**WORK INSTRUCTIONS:** An exact copy of every record below is what's needed here.

**Data items:**

__________

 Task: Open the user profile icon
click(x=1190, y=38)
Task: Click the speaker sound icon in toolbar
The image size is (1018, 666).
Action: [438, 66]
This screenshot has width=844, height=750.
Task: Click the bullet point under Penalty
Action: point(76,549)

__________

**ANSWER TO THE PROBLEM:**
 Task: Open the user profile icon
click(x=1190, y=38)
Task: Click the speaker sound icon in toolbar
The image size is (1018, 666).
Action: [438, 66]
This screenshot has width=844, height=750.
Task: Click the bullet point under Penalty
Action: point(76,549)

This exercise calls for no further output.